▶ **Your instructions**: Reproduce the material word for word, from its first line through the line that contains "text label, which", including both ends.
────
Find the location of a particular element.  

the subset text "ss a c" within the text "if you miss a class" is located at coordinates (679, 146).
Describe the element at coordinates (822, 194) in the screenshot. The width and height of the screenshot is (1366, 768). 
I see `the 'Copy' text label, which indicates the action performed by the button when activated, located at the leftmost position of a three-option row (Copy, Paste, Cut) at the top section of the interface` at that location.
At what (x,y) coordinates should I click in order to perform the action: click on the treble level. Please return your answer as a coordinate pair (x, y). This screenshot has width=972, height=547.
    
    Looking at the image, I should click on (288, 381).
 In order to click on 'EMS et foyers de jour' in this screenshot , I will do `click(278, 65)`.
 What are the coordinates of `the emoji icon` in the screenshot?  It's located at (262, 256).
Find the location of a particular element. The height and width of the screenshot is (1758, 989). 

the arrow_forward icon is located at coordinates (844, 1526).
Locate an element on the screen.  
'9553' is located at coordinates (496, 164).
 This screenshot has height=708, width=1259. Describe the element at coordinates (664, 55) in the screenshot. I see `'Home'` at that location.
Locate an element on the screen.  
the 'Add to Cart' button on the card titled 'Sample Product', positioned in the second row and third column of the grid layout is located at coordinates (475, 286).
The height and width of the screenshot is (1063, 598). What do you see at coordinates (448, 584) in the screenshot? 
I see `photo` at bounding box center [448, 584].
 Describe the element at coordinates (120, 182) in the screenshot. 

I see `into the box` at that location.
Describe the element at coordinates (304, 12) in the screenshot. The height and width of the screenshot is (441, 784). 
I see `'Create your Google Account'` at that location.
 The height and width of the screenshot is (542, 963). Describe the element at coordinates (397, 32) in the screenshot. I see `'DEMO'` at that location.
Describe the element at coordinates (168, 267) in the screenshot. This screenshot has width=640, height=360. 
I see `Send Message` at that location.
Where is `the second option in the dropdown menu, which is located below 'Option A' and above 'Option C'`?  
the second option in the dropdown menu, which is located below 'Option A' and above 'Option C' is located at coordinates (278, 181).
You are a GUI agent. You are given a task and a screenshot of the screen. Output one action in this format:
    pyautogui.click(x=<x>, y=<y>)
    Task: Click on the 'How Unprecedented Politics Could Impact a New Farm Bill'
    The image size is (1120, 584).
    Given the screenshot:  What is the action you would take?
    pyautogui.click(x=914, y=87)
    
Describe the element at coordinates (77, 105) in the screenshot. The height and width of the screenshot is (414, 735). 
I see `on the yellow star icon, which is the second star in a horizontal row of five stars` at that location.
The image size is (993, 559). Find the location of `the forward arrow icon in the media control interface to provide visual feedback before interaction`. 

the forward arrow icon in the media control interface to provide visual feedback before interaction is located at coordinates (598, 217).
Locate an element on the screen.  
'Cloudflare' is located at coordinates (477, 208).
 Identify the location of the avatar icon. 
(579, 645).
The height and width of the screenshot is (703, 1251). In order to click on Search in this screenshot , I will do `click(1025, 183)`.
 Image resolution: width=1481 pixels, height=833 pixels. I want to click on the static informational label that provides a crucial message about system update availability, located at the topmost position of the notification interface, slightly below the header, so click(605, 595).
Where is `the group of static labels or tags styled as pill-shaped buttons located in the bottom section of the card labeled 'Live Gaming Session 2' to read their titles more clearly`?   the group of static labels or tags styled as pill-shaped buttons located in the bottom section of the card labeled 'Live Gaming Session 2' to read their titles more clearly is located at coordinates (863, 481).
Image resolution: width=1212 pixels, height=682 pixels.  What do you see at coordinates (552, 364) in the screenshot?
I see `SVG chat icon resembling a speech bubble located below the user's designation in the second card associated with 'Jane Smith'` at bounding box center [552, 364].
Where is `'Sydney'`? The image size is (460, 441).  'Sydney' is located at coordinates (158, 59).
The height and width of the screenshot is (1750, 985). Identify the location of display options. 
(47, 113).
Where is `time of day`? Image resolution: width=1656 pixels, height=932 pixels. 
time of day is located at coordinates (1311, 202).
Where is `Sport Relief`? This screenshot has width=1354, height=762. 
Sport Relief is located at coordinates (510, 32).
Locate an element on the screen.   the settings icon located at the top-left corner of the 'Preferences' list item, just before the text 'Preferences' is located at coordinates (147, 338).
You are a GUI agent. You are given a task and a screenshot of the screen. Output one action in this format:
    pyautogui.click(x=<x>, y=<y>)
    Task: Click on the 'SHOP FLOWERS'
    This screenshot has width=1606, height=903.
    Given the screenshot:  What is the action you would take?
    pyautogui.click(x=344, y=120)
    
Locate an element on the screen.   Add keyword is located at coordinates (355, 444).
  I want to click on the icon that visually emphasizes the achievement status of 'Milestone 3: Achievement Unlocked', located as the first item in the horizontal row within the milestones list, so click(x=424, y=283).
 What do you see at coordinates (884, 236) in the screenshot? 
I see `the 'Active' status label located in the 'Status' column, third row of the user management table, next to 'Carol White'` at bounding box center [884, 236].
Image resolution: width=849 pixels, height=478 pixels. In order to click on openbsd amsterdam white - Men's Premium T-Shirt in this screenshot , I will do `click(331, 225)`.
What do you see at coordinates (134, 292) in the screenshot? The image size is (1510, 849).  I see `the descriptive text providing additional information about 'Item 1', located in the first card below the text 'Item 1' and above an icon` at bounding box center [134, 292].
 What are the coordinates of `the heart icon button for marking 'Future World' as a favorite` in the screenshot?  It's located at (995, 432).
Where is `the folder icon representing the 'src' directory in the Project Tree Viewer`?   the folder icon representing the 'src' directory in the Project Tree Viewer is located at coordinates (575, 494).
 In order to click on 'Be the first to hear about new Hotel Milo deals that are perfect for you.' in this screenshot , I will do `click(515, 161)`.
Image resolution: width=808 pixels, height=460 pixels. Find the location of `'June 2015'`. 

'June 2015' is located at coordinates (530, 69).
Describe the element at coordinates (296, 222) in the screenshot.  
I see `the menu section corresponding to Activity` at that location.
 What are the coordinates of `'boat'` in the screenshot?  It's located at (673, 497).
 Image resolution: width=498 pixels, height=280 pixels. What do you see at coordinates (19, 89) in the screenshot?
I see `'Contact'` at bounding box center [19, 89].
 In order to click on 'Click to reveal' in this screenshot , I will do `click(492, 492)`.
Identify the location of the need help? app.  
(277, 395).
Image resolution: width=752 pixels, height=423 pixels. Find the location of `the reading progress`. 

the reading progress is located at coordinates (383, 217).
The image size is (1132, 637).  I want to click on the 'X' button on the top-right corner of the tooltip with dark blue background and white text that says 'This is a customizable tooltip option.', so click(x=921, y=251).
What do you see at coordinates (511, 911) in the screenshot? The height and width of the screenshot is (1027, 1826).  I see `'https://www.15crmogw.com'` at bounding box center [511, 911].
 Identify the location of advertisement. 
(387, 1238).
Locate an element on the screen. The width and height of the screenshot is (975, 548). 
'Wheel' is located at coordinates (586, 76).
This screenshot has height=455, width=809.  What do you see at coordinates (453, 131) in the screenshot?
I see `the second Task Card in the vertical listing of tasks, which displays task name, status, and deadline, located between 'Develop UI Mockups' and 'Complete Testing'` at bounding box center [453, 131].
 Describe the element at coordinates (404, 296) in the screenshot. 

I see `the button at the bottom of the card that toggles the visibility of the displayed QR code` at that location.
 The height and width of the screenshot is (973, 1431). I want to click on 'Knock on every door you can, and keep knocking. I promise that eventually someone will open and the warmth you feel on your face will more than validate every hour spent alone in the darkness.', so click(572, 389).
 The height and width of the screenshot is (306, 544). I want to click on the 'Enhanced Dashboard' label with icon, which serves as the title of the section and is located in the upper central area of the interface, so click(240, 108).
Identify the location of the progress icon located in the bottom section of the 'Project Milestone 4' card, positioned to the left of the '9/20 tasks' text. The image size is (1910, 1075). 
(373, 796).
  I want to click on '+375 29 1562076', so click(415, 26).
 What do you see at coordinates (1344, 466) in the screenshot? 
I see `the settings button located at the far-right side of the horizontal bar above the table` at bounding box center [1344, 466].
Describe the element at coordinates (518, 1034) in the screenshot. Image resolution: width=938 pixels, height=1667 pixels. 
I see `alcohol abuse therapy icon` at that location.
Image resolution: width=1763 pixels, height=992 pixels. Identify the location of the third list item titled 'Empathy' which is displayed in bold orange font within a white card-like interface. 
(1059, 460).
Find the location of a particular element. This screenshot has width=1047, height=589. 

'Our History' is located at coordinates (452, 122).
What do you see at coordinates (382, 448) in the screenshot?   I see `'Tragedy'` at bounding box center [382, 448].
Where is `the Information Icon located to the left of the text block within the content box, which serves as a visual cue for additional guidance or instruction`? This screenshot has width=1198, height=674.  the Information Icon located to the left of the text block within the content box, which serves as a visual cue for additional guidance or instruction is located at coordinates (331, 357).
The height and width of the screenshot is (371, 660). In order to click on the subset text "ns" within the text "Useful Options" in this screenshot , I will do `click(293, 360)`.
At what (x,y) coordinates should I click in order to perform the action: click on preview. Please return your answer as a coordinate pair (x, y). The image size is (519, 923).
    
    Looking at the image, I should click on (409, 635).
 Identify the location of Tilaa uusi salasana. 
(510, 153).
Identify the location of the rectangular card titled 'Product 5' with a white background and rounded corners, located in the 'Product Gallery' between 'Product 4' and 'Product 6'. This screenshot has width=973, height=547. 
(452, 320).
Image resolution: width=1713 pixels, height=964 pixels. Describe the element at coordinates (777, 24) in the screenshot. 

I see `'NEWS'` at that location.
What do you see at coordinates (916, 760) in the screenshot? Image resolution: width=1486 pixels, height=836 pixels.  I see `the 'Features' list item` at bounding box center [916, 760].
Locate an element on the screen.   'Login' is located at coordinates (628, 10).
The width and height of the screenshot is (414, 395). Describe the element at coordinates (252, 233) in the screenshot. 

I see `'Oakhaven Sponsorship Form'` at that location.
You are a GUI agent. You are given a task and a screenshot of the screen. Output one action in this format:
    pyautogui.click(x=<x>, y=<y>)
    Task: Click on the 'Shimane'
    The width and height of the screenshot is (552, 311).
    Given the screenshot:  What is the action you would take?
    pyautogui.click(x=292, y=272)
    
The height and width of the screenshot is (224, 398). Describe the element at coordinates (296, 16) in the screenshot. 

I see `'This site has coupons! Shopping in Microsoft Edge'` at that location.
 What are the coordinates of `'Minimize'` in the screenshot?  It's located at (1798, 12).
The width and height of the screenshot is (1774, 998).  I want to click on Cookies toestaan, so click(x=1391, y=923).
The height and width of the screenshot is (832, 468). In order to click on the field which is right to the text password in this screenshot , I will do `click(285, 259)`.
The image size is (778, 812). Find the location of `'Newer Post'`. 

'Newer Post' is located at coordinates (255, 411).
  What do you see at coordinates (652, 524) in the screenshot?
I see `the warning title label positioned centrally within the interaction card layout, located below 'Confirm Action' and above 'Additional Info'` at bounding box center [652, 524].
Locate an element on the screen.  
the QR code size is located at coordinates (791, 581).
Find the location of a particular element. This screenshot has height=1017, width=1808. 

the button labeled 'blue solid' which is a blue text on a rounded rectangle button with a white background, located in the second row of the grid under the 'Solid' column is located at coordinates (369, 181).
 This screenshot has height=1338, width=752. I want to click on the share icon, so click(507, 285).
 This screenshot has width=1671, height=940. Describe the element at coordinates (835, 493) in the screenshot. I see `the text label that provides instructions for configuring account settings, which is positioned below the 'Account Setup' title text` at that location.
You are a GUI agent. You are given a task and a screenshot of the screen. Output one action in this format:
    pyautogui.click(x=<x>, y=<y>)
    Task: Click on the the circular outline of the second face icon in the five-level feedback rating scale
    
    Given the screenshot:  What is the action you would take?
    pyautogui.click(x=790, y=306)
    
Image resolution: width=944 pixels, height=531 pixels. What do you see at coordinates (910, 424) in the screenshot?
────
▶ **Answer for this exercise**:
Find the location of a particular element.  

the subset text "ss a c" within the text "if you miss a class" is located at coordinates (679, 146).
Describe the element at coordinates (822, 194) in the screenshot. The width and height of the screenshot is (1366, 768). 
I see `the 'Copy' text label, which indicates the action performed by the button when activated, located at the leftmost position of a three-option row (Copy, Paste, Cut) at the top section of the interface` at that location.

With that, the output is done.